Moreover, the recent COVID-19 pandemic and many conflicts worldwide have proven the point that a country’s complete dependence on another country for the manufacturing process might include various risks. That is the main reason why leading suppliers are going for the China + 1 approach by openly looking for alternatives to China. Product makers around the globe now consider India as a preferred destination owing to the added advantages of policy support and the availability of human capital, particularly skilled workers.
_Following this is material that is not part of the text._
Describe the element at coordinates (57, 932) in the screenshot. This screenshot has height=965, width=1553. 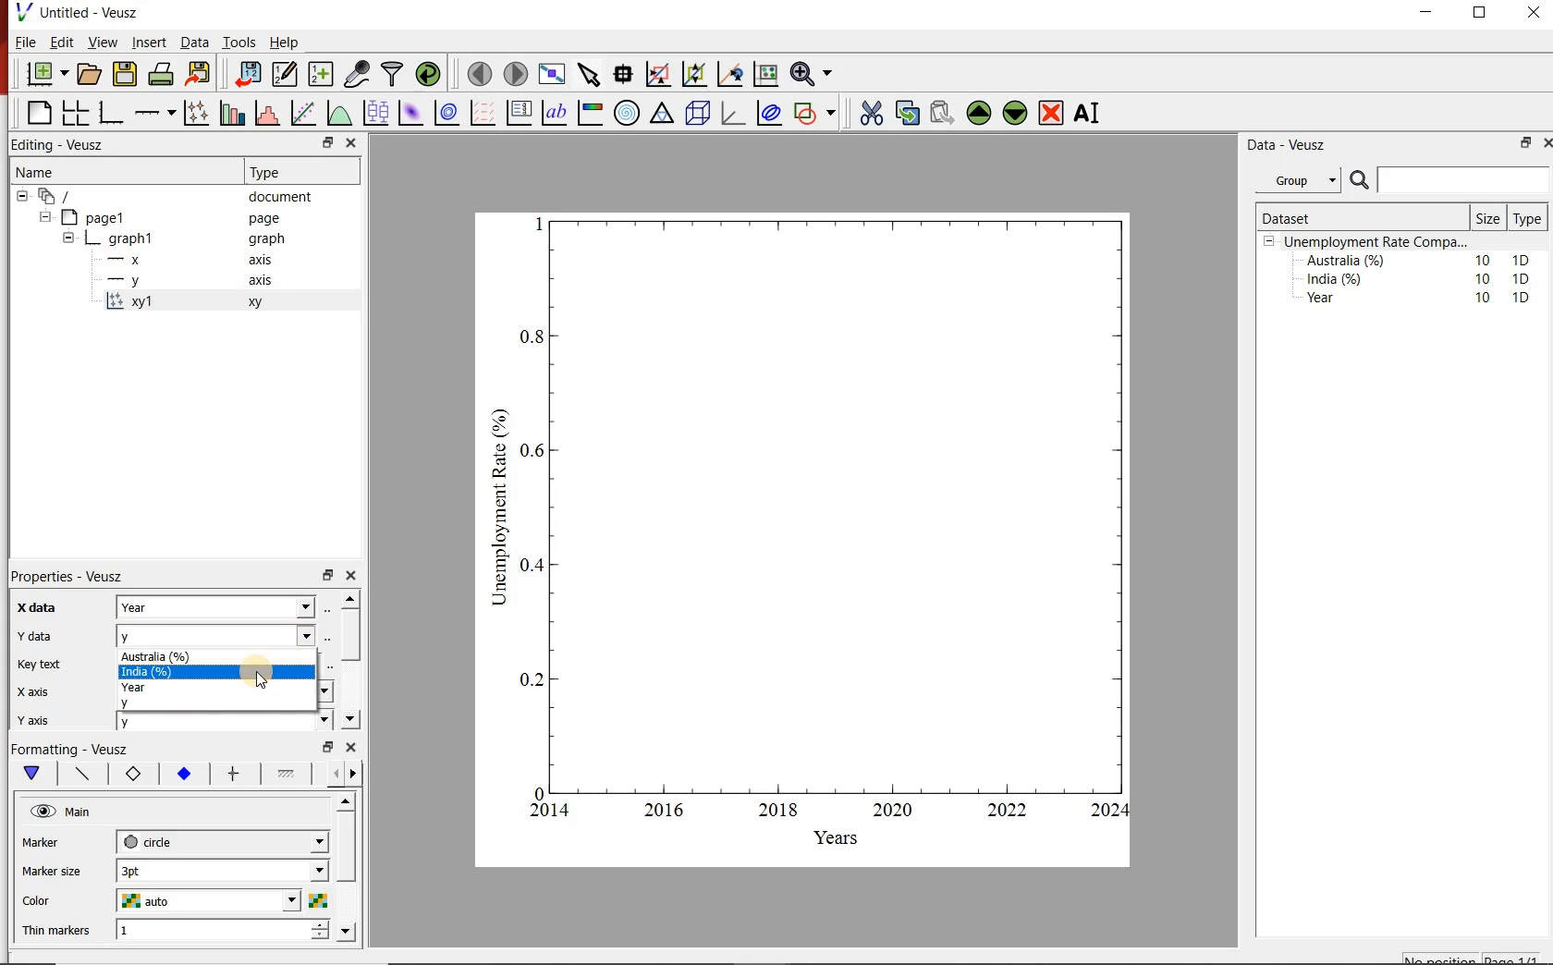
I see `Thin markers` at that location.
The Indian government is heavily committed to utilizing these trends for its own gain, so it is planned that the manufacturing sector’s contribution to the Indian economy output will be increased up to ~25% by 2025.

Summing up

The government’s thrust to encourage manufacturing and a unique demographic advantage are driving the manufacturing sector towards more automated and process-driven manufacturing, which will result in improved efficiency and boost the production of the industry. With a focus on developing industrial corridors and smart cities, the government is looking to develop a favourable environment for the industrial development, which will promote advanced practices in manufacturing. The government has also recognised the importance of Industry 4.0 and launched initiatives like the Smart Advanced Manufacturing and Rapid Transformation Hubs (SAMARTH) Udyog Bharat 4.0 to encourage the integration of technological solutions into the Indian manufacturing Industry.

Today, India is fast becoming a desirable destination for foreign investments in the manufacturing sector. Several luxury, auto, and cell phone brands have established production facilities in the entire country. Many other brands are attempting to replicate this. According to the Indian Cellular and Electronics Association (ICEA), India could increase its total capacity for producing laptops and tablets to US$ 100 billion by 2025, with the help of policy intervention. The PLI schemes are ready to unlock manufacturing capacity, boost exports, reduce import dependence, and lead to job creation for both skilled and unskilled labour. Moreover, the improvement in business sentiment suggests growing optimism among Indian manufacturing firms regarding future prospects.

In a nutshell, we can conclude that the stars are aligned for the manufacturing sector to achieve greater heights, and the Indian government’s vision of increasing the manufacturing sector’s contribution to the Indian economy by 25% looks achievable.